- Opening Delimiter -

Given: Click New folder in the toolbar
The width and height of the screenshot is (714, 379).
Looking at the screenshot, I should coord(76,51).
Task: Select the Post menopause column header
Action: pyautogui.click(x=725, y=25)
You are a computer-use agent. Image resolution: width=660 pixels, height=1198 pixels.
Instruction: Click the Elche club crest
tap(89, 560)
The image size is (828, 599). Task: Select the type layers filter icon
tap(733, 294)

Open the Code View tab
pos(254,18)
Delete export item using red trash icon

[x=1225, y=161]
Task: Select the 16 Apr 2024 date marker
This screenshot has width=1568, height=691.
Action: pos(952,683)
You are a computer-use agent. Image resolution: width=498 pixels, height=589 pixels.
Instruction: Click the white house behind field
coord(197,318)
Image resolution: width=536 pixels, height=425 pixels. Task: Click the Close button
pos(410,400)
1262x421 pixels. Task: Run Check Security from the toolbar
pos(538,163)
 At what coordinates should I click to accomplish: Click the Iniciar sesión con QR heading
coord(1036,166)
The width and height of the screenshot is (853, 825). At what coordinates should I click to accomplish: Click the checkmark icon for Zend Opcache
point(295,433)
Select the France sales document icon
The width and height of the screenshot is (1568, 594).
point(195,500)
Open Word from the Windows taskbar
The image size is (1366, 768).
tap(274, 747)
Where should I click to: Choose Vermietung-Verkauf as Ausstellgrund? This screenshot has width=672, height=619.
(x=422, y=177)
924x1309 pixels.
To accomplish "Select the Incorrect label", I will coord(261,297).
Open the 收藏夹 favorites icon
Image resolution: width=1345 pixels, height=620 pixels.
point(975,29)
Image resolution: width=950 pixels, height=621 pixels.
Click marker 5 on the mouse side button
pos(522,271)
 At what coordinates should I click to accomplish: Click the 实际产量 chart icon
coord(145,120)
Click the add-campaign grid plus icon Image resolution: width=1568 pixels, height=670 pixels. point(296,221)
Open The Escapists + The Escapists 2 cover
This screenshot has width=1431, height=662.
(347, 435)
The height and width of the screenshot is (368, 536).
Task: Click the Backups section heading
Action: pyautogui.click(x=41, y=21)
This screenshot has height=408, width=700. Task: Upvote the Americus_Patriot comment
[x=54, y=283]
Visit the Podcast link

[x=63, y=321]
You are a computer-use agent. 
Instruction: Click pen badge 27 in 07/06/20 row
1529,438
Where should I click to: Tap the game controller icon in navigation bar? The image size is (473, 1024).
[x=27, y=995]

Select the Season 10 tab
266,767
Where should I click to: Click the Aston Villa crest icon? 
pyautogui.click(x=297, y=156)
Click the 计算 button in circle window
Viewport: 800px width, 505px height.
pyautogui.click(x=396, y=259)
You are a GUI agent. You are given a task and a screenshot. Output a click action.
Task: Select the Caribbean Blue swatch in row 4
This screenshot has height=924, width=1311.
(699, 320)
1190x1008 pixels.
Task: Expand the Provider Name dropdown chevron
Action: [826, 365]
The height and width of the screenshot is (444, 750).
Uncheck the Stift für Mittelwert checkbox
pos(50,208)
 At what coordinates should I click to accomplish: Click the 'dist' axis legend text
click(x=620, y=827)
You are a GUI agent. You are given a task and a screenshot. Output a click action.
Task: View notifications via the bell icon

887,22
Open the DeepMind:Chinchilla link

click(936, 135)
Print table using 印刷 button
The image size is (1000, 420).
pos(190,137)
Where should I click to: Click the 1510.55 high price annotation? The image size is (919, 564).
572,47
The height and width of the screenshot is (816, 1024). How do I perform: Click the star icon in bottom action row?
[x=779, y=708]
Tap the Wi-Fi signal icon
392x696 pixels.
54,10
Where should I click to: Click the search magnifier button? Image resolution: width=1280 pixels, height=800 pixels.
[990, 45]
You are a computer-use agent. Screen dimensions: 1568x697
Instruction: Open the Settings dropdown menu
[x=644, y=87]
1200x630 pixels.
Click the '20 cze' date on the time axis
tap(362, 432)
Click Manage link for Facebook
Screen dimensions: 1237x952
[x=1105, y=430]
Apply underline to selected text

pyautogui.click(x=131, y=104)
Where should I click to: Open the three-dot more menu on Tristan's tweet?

- Closing Delimiter -

## Required work
Repeat the material above exactly, including every line.

## Response to the task
Given: Click New folder in the toolbar
The width and height of the screenshot is (714, 379).
Looking at the screenshot, I should coord(76,51).
Task: Select the Post menopause column header
Action: pyautogui.click(x=725, y=25)
You are a computer-use agent. Image resolution: width=660 pixels, height=1198 pixels.
Instruction: Click the Elche club crest
tap(89, 560)
The image size is (828, 599). Task: Select the type layers filter icon
tap(733, 294)

Open the Code View tab
pos(254,18)
Delete export item using red trash icon

[x=1225, y=161]
Task: Select the 16 Apr 2024 date marker
This screenshot has width=1568, height=691.
Action: pos(952,683)
You are a computer-use agent. Image resolution: width=498 pixels, height=589 pixels.
Instruction: Click the white house behind field
coord(197,318)
Image resolution: width=536 pixels, height=425 pixels. Task: Click the Close button
pos(410,400)
1262x421 pixels. Task: Run Check Security from the toolbar
pos(538,163)
 At what coordinates should I click to accomplish: Click the Iniciar sesión con QR heading
coord(1036,166)
The width and height of the screenshot is (853, 825). At what coordinates should I click to accomplish: Click the checkmark icon for Zend Opcache
point(295,433)
Select the France sales document icon
The width and height of the screenshot is (1568, 594).
point(195,500)
Open Word from the Windows taskbar
The image size is (1366, 768).
tap(274, 747)
Where should I click to: Choose Vermietung-Verkauf as Ausstellgrund? This screenshot has width=672, height=619.
(x=422, y=177)
924x1309 pixels.
To accomplish "Select the Incorrect label", I will coord(261,297).
Open the 收藏夹 favorites icon
Image resolution: width=1345 pixels, height=620 pixels.
point(975,29)
Image resolution: width=950 pixels, height=621 pixels.
Click marker 5 on the mouse side button
pos(522,271)
 At what coordinates should I click to accomplish: Click the 实际产量 chart icon
coord(145,120)
Click the add-campaign grid plus icon Image resolution: width=1568 pixels, height=670 pixels. point(296,221)
Open The Escapists + The Escapists 2 cover
This screenshot has width=1431, height=662.
(347, 435)
The height and width of the screenshot is (368, 536).
Task: Click the Backups section heading
Action: pyautogui.click(x=41, y=21)
This screenshot has height=408, width=700. Task: Upvote the Americus_Patriot comment
[x=54, y=283]
Visit the Podcast link

[x=63, y=321]
You are a computer-use agent. 
Instruction: Click pen badge 27 in 07/06/20 row
1529,438
Where should I click to: Tap the game controller icon in navigation bar? The image size is (473, 1024).
[x=27, y=995]

Select the Season 10 tab
266,767
Where should I click to: Click the Aston Villa crest icon? 
pyautogui.click(x=297, y=156)
Click the 计算 button in circle window
Viewport: 800px width, 505px height.
pyautogui.click(x=396, y=259)
You are a GUI agent. You are given a task and a screenshot. Output a click action.
Task: Select the Caribbean Blue swatch in row 4
This screenshot has height=924, width=1311.
(699, 320)
1190x1008 pixels.
Task: Expand the Provider Name dropdown chevron
Action: [826, 365]
The height and width of the screenshot is (444, 750).
Uncheck the Stift für Mittelwert checkbox
pos(50,208)
 At what coordinates should I click to accomplish: Click the 'dist' axis legend text
click(x=620, y=827)
You are a GUI agent. You are given a task and a screenshot. Output a click action.
Task: View notifications via the bell icon

887,22
Open the DeepMind:Chinchilla link

click(936, 135)
Print table using 印刷 button
The image size is (1000, 420).
pos(190,137)
Where should I click to: Click the 1510.55 high price annotation? The image size is (919, 564).
572,47
The height and width of the screenshot is (816, 1024). How do I perform: Click the star icon in bottom action row?
[x=779, y=708]
Tap the Wi-Fi signal icon
392x696 pixels.
54,10
Where should I click to: Click the search magnifier button? Image resolution: width=1280 pixels, height=800 pixels.
[990, 45]
You are a computer-use agent. Screen dimensions: 1568x697
Instruction: Open the Settings dropdown menu
[x=644, y=87]
1200x630 pixels.
Click the '20 cze' date on the time axis
tap(362, 432)
Click Manage link for Facebook
Screen dimensions: 1237x952
[x=1105, y=430]
Apply underline to selected text

pyautogui.click(x=131, y=104)
Where should I click to: Open the three-dot more menu on Tristan's tweet?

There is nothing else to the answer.